*** Opening of Provided entries ***

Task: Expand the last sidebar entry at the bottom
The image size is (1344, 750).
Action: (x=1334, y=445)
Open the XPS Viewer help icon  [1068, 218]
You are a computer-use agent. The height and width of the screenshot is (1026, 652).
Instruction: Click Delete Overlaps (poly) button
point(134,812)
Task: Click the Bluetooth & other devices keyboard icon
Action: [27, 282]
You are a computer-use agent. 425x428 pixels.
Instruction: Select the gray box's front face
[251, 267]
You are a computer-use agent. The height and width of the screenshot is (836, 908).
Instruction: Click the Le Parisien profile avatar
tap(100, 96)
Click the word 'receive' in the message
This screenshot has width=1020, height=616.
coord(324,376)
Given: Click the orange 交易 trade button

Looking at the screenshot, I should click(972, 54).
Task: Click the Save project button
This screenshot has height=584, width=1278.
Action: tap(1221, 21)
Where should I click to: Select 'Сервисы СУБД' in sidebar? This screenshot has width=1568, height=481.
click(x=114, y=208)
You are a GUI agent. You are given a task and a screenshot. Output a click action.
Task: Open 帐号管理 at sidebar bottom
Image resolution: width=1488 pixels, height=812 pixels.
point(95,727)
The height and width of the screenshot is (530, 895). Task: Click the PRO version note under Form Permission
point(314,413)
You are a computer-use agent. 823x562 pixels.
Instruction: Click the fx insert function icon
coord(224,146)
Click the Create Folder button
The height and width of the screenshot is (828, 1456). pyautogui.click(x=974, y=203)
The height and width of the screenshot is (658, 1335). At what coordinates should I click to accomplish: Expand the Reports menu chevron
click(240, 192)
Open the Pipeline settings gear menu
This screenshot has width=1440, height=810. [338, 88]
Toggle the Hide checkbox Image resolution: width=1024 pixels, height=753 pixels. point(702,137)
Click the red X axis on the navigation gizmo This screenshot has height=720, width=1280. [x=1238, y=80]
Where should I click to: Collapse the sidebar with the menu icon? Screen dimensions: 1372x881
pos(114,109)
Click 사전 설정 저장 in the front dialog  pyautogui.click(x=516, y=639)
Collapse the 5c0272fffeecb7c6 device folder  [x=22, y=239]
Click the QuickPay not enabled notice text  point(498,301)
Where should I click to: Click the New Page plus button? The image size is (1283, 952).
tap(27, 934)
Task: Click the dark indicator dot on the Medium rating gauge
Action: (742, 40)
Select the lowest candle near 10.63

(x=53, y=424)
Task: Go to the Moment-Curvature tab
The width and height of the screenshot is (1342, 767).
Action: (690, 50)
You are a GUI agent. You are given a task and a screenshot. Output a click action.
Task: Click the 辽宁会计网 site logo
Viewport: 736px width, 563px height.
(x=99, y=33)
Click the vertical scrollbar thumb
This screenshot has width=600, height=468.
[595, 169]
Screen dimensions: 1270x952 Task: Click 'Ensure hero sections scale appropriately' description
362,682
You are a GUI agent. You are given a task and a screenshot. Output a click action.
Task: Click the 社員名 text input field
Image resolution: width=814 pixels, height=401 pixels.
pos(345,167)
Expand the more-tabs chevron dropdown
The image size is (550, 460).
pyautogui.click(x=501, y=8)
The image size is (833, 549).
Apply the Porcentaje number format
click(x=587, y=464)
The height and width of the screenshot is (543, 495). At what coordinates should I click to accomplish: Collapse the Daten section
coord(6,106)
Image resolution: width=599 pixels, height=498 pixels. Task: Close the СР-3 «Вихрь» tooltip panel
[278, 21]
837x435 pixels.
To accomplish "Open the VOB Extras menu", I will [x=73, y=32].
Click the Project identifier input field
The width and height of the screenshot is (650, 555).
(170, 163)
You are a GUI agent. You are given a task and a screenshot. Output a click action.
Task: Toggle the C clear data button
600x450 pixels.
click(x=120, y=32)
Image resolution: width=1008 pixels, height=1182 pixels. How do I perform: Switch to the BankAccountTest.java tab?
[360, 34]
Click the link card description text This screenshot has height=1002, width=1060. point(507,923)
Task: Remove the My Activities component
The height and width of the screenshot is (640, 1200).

*** Close of Provided entries ***

Task directions:
The data above must be returned in full, exactly as written.

Result for this task:
Task: Expand the last sidebar entry at the bottom
The image size is (1344, 750).
Action: (x=1334, y=445)
Open the XPS Viewer help icon  [1068, 218]
You are a computer-use agent. The height and width of the screenshot is (1026, 652).
Instruction: Click Delete Overlaps (poly) button
point(134,812)
Task: Click the Bluetooth & other devices keyboard icon
Action: [27, 282]
You are a computer-use agent. 425x428 pixels.
Instruction: Select the gray box's front face
[251, 267]
You are a computer-use agent. The height and width of the screenshot is (836, 908).
Instruction: Click the Le Parisien profile avatar
tap(100, 96)
Click the word 'receive' in the message
This screenshot has width=1020, height=616.
coord(324,376)
Given: Click the orange 交易 trade button

Looking at the screenshot, I should click(972, 54).
Task: Click the Save project button
This screenshot has height=584, width=1278.
Action: tap(1221, 21)
Where should I click to: Select 'Сервисы СУБД' in sidebar? This screenshot has width=1568, height=481.
click(x=114, y=208)
You are a GUI agent. You are given a task and a screenshot. Output a click action.
Task: Open 帐号管理 at sidebar bottom
Image resolution: width=1488 pixels, height=812 pixels.
point(95,727)
The height and width of the screenshot is (530, 895). Task: Click the PRO version note under Form Permission
point(314,413)
You are a computer-use agent. 823x562 pixels.
Instruction: Click the fx insert function icon
coord(224,146)
Click the Create Folder button
The height and width of the screenshot is (828, 1456). pyautogui.click(x=974, y=203)
The height and width of the screenshot is (658, 1335). At what coordinates should I click to accomplish: Expand the Reports menu chevron
click(240, 192)
Open the Pipeline settings gear menu
This screenshot has width=1440, height=810. [338, 88]
Toggle the Hide checkbox Image resolution: width=1024 pixels, height=753 pixels. point(702,137)
Click the red X axis on the navigation gizmo This screenshot has height=720, width=1280. [x=1238, y=80]
Where should I click to: Collapse the sidebar with the menu icon? Screen dimensions: 1372x881
pos(114,109)
Click 사전 설정 저장 in the front dialog  pyautogui.click(x=516, y=639)
Collapse the 5c0272fffeecb7c6 device folder  [x=22, y=239]
Click the QuickPay not enabled notice text  point(498,301)
Where should I click to: Click the New Page plus button? The image size is (1283, 952).
tap(27, 934)
Task: Click the dark indicator dot on the Medium rating gauge
Action: (742, 40)
Select the lowest candle near 10.63

(x=53, y=424)
Task: Go to the Moment-Curvature tab
The width and height of the screenshot is (1342, 767).
Action: (690, 50)
You are a GUI agent. You are given a task and a screenshot. Output a click action.
Task: Click the 辽宁会计网 site logo
Viewport: 736px width, 563px height.
(x=99, y=33)
Click the vertical scrollbar thumb
This screenshot has width=600, height=468.
[595, 169]
Screen dimensions: 1270x952 Task: Click 'Ensure hero sections scale appropriately' description
362,682
You are a GUI agent. You are given a task and a screenshot. Output a click action.
Task: Click the 社員名 text input field
Image resolution: width=814 pixels, height=401 pixels.
pos(345,167)
Expand the more-tabs chevron dropdown
The image size is (550, 460).
pyautogui.click(x=501, y=8)
The image size is (833, 549).
Apply the Porcentaje number format
click(x=587, y=464)
The height and width of the screenshot is (543, 495). At what coordinates should I click to accomplish: Collapse the Daten section
coord(6,106)
Image resolution: width=599 pixels, height=498 pixels. Task: Close the СР-3 «Вихрь» tooltip panel
[278, 21]
837x435 pixels.
To accomplish "Open the VOB Extras menu", I will [x=73, y=32].
Click the Project identifier input field
The width and height of the screenshot is (650, 555).
(170, 163)
You are a GUI agent. You are given a task and a screenshot. Output a click action.
Task: Toggle the C clear data button
600x450 pixels.
click(x=120, y=32)
Image resolution: width=1008 pixels, height=1182 pixels. How do I perform: Switch to the BankAccountTest.java tab?
[360, 34]
Click the link card description text This screenshot has height=1002, width=1060. point(507,923)
Task: Remove the My Activities component
The height and width of the screenshot is (640, 1200).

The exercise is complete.